▸ What you will do
Copy out the rows, requests included, starting at the line that contains "Pet Library (280, 16)" and continuing through the end of the rows, multiplying every coordinate in the answers by 1.75 and rounding to whole numbers, with halves going up. Give only those lines.
━━━━
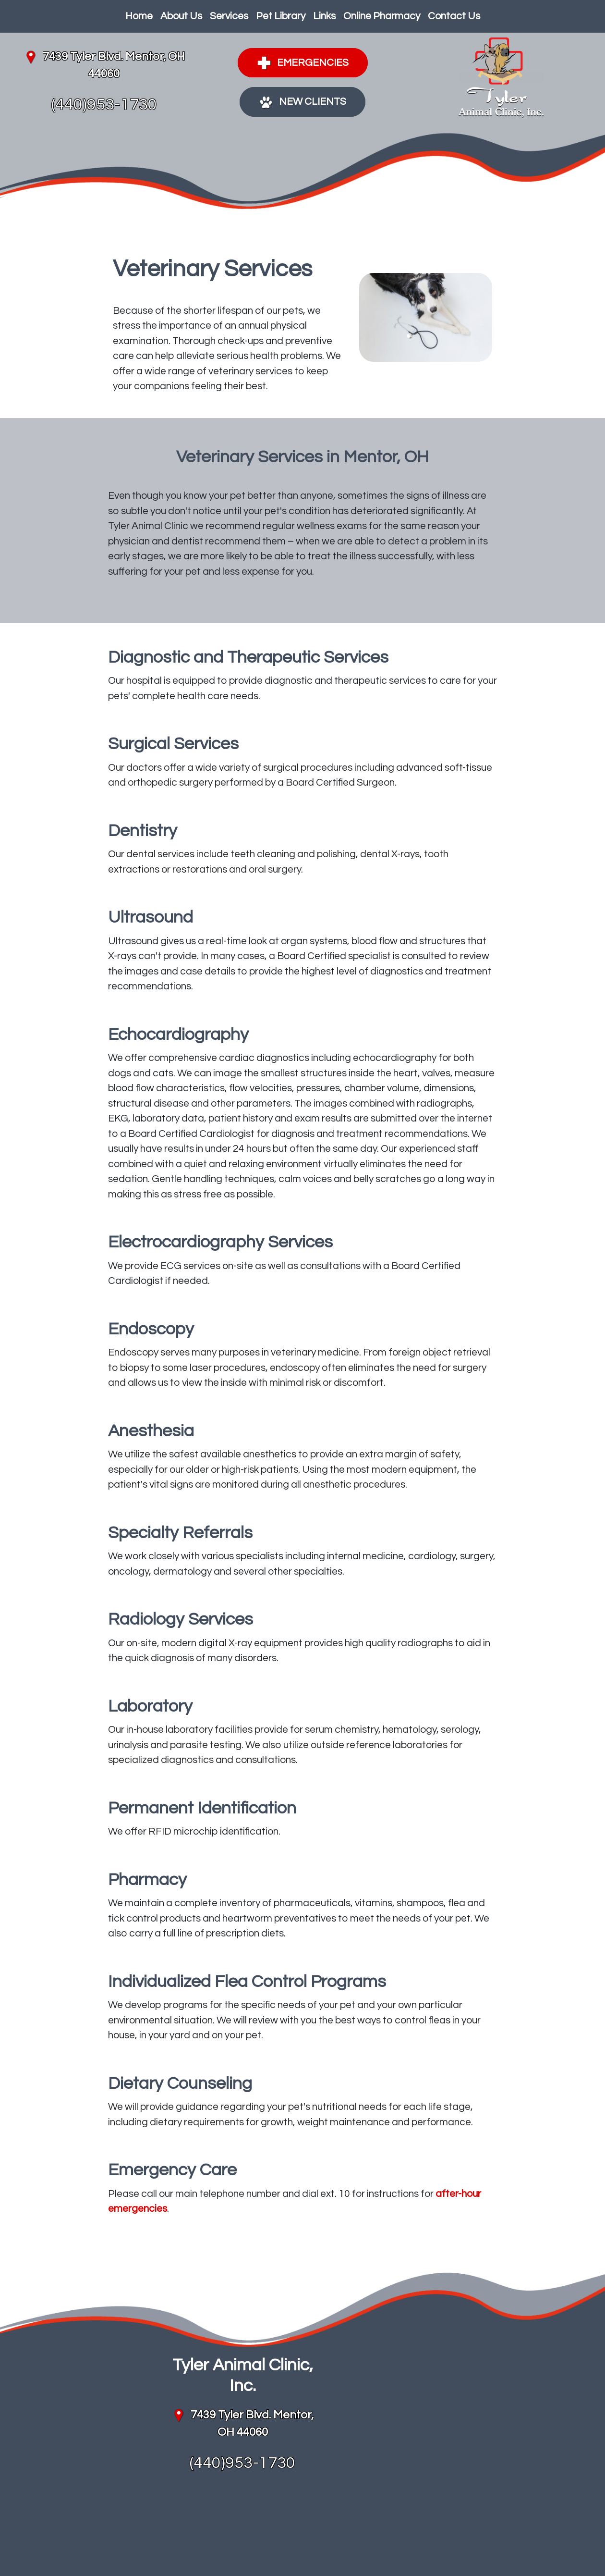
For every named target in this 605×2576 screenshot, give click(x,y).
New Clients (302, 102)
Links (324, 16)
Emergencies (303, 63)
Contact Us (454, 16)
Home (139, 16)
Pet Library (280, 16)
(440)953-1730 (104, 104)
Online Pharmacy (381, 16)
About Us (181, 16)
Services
━━━━
▸ Exercise response
Pet Library (490, 28)
(440)953-1730 (182, 182)
Online Pharmacy (667, 28)
About Us (317, 28)
Services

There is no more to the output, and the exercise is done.